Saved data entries
###

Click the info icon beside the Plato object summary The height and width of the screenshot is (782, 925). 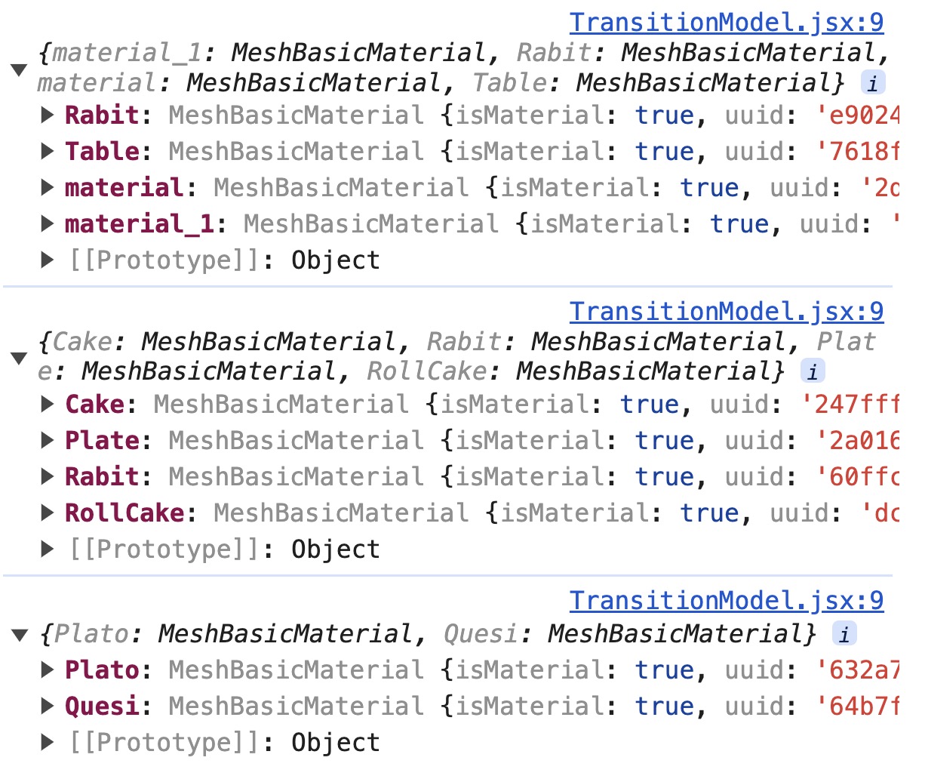[x=846, y=634]
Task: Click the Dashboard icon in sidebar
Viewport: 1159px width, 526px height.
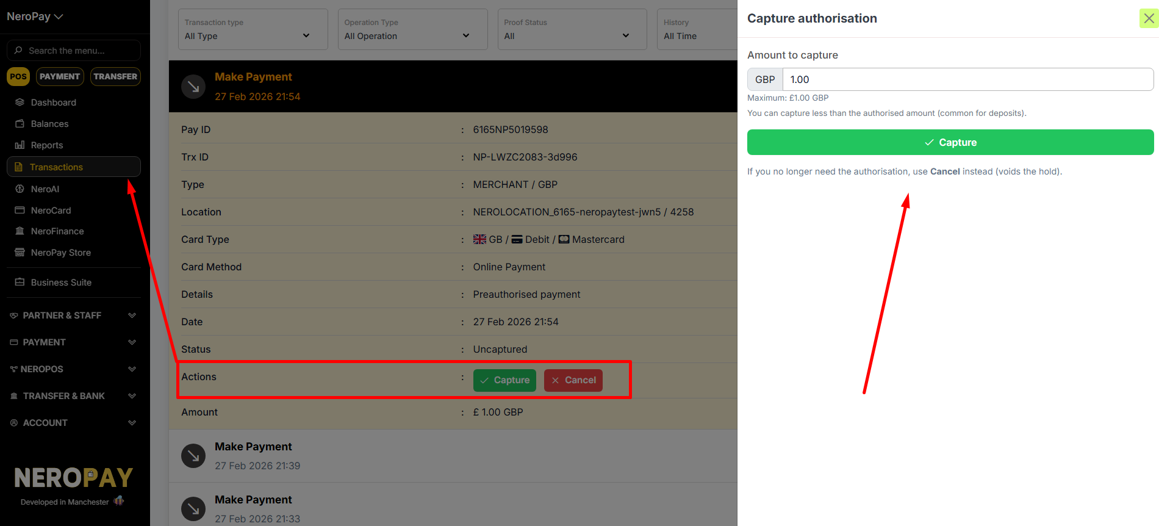Action: pyautogui.click(x=20, y=103)
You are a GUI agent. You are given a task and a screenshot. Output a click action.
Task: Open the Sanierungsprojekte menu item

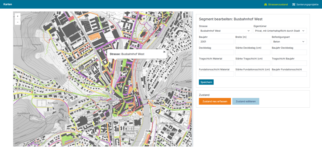305,4
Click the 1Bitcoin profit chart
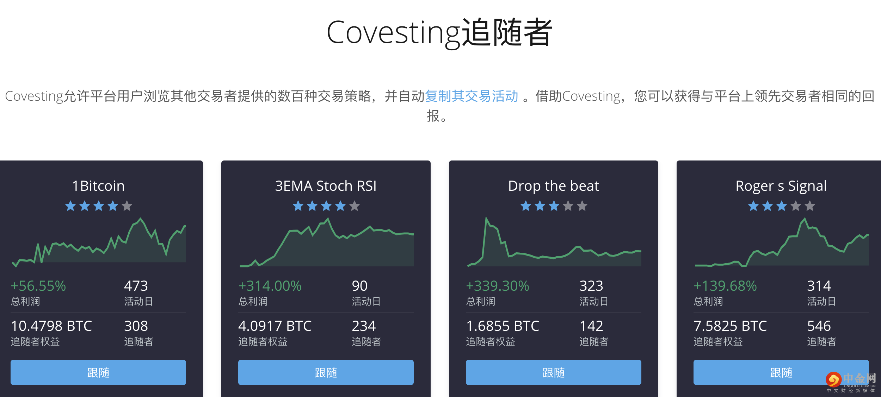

###

▸ **EXERCISE BRIEF**:
In the records above, find the line with "Viewport: 1159px width, 526px height." and copy from it through the last line exactly, without the pictures.

▸ **RESULT OF THE TASK**:
Viewport: 1159px width, 526px height.
Action: pyautogui.click(x=20, y=103)
You are a GUI agent. You are given a task and a screenshot. Output a click action.
Task: Open the Sanierungsprojekte menu item

305,4
Click the 1Bitcoin profit chart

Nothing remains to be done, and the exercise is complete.